His 1994 Caverns (New World Records), one of two by the Far East Side Band (a trio adding percussionist Yukio Tsuji to this duo) was more elaborately arrayed with obviously Asian-ethnic folk-traditional sounds, instruments, inflections, effects—identity markers. His 2005 chamber opera The Floating Box (New World Records) showcased the opposite ends of the aesthetic-cultural spectrum—mastery of Western composition and performance conventions, joined with their high-cultural Chinese counterparts (in erhu and pipa, “silk and bamboo” more than folk percussion and winds). Most recently, his Edge (Asian Improv Records, 2006) highlights his music in the context of a more jazz-rooted quartet. “Ethnicity, culture, and genre,” Hwang writes in Edge’s liner notes, are the three areas his work borders—and these CDs foregrounded each in turn. Local Lingo offers something new, though some of the same players and material reappear. Tell a musician to “just play” whatever he or she feels like, and the sounds his/her body puts behind linguistic meaning-matrix as tone of voice come forth, magnified. Throw in the influence of a language that itself grafts those tones into that matrix—such as Asian languages do and Western ones do not—and the music “just played” magnifies them exponentially (check out John Szwed’s typically perspicacious liner notes about this). Then what you hear means as much as it feels. If, of course, you know its local lingo. This new conversation is one stripped bare to the essence of the others, where the two musical voices embody fully and personally what the above arrays of markers only suggested, by comparison. Here speak the deep roots (in Park) to the sweet fruits (in Hwang) of the bowed and plucked string box’s tree’s growings through time and place.

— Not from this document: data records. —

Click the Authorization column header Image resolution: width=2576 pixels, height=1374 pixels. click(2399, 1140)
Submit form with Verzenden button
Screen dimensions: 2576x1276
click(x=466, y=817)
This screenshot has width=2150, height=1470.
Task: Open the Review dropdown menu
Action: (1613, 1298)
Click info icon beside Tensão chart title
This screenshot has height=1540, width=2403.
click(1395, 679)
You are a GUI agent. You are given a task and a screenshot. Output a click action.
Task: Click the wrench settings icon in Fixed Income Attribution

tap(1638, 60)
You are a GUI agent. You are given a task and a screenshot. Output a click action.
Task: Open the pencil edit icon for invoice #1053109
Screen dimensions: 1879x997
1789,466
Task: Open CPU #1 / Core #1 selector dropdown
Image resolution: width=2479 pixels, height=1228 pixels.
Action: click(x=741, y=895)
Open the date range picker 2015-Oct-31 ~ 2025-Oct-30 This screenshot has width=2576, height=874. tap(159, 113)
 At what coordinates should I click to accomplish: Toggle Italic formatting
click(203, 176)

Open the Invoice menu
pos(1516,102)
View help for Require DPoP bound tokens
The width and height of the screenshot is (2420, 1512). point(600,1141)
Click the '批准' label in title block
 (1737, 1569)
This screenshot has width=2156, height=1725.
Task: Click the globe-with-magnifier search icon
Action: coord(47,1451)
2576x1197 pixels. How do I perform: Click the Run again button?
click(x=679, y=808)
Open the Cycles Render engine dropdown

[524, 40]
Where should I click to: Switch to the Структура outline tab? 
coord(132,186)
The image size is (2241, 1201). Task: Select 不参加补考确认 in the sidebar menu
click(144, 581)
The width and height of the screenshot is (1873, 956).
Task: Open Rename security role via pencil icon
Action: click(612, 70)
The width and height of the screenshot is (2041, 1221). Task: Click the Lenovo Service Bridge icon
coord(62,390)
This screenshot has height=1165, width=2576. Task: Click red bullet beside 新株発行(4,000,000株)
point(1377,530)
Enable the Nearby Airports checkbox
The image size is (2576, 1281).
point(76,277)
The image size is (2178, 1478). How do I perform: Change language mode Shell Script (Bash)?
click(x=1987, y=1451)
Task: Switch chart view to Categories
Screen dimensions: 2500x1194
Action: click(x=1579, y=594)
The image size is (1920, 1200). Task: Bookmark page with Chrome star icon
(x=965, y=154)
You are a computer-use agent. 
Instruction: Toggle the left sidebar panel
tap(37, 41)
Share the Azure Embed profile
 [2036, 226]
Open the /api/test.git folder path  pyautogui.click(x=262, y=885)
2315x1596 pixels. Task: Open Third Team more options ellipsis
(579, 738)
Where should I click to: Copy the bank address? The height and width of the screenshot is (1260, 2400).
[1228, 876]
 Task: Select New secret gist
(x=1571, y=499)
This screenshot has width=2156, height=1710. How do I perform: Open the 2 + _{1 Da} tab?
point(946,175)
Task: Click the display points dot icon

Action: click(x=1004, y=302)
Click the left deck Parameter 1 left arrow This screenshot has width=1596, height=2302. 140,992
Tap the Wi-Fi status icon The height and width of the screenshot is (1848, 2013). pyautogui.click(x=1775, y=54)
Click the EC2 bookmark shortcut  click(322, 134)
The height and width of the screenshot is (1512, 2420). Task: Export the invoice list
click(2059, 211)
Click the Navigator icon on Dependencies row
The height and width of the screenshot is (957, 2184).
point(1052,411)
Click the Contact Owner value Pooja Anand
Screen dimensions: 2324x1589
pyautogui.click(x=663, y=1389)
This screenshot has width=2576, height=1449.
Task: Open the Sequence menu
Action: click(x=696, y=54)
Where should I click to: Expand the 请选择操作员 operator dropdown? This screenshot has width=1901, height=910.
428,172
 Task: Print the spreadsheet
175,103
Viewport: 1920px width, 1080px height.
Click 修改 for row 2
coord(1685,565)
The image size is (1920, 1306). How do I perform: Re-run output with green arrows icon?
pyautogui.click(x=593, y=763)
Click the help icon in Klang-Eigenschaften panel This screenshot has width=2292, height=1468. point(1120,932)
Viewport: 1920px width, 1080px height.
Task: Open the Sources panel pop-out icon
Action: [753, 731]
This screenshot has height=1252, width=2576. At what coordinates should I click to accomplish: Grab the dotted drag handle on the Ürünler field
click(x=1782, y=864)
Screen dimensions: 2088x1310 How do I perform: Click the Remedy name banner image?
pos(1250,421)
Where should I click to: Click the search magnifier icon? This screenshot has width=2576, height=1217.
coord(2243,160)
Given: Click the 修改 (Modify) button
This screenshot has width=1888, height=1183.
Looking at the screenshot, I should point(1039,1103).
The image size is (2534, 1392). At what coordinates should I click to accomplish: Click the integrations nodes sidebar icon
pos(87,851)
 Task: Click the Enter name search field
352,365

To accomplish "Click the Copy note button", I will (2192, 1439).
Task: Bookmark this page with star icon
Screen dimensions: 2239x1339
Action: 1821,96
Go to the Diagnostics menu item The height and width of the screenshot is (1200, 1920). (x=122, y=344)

The first notes (Listen) set the tone of the whole CD: a relaxed float of thoughtful melody and melancholy (Hwang’s, his violin’s), roughed up by Park’s Korean zithers (6-string ajeng, bowed with a resined stick, and 12-string kayagum, plucked). Hwang visits the roughness, and Park the sweetness, in the give-and-take of rich textures and sliding pitches exchanged. Ari Rang—the one non-Hwang piece—is a traditional Korean folk song Park sings while plucking the kayagum like a highstrung bass with raised frets (to get those Asian bends), alongside Hwang’s American bluesy-country mirror of the same roots-rural spirit. Local Lingo lingers as you go about your business with it sounding, and after. Its presence soothes rather than irritates or bores; unlike much music, you want to carry, not shake, its echo.